News

Budget’s ban on non-competes ‘no cause for alarm’ in adland

The federal government is planning to ban non-compete clauses for employees who earn less than $175,000 a year, in a change that could free up three million Australians. Experts say the move will have minimal impact on the advertising and marketing industry because junior and mid-level employees are not generally subject to non-competes.

The policy was announced in Tuesday night’s budget, and is planned to come into effect from 2027. Non-compete clauses are designed to stop valuable employees from moving to a competitor or setting up a competing business, but the government claims they are often weaponised against low-earners to scare them into remaining at a company.

The treasurer, Jim Chalmers, said non-compete clauses are “holding too many Australian workers back from going to better-paid opportunities or setting up small businesses” and that “Australians shouldn’t need a lawyer to go to a higher-paying job.”
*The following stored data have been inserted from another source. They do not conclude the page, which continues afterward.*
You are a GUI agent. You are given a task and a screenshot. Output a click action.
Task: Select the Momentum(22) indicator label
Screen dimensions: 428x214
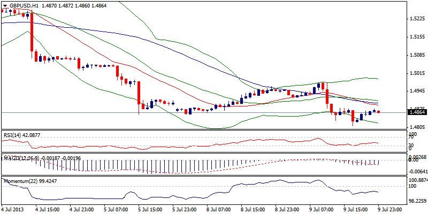click(x=21, y=181)
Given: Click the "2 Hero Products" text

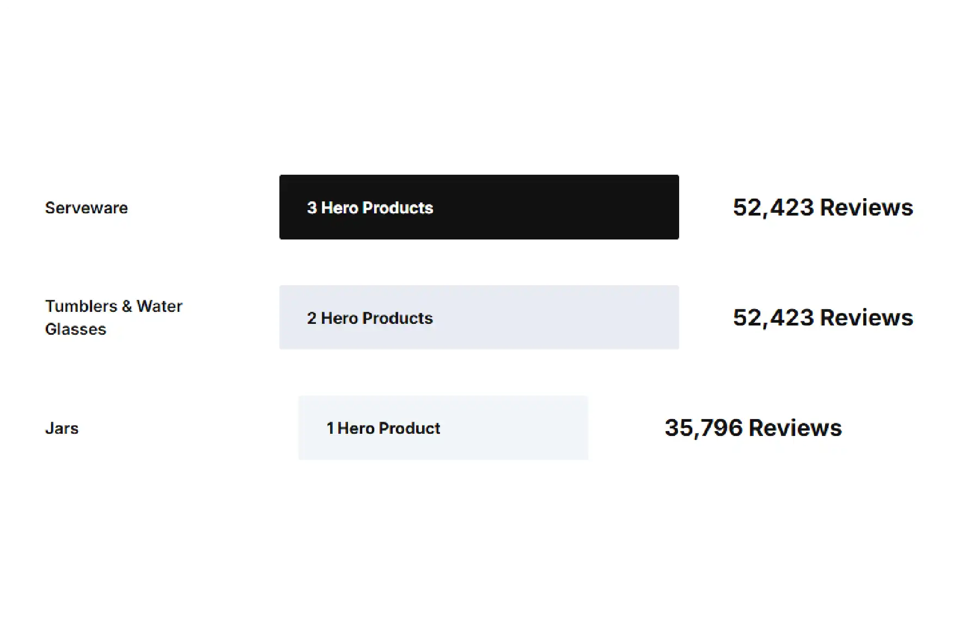Looking at the screenshot, I should pyautogui.click(x=370, y=318).
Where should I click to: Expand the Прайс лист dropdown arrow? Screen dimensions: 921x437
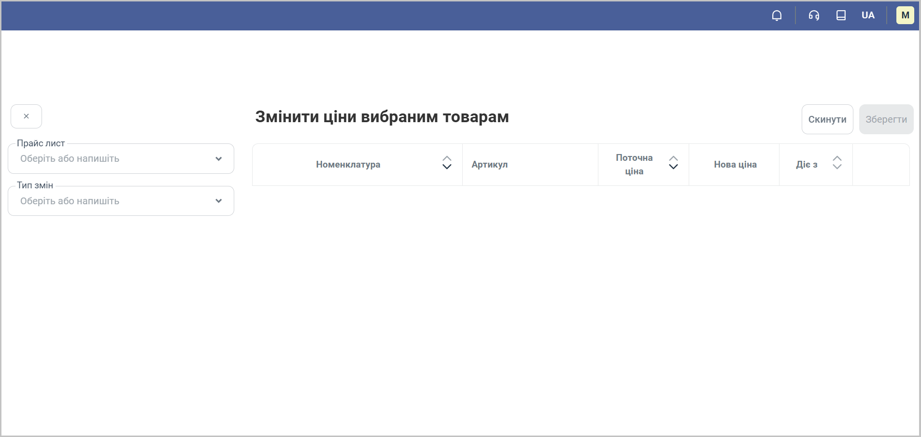(x=218, y=159)
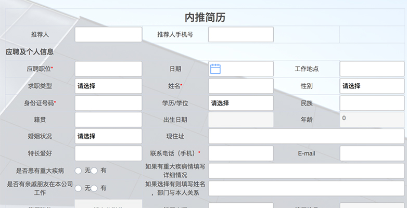Focus the 身份证号码 input field
The image size is (407, 208).
(x=108, y=103)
Chalmers said such “unnecessary red tape” acts to “lower worker mobility.” He said removing them “ticks every box”: “Proper economic reform, competition policy is making our economy more productive and boosting participation at the same time.”

Darren Woolley is founder and global CEO of marketing management consultancy Trinity P3. He believes that non-compete clauses should only apply for the time in which an employer is paying an employee.

“I think if a company is serious about non-competes, then they need to put their money where their mouth is and actually pay the person not to work – because effectively they’re stopping them from earning an income.”

He notes that, from an employee’s point of view, having a non-compete agreement where the employer has no intention of actually paying the person during that non-compete period can be devastating to someone’s livelihood.

Darren Woolley

“Effectively, you’re taking that person out of the market,” he explains. “If you’re an advertising specialist and the sensitivity is such that they don’t want you working for a competitor for a period of time — say six months or 12 months — then that stops you being able to earn an income during that time.”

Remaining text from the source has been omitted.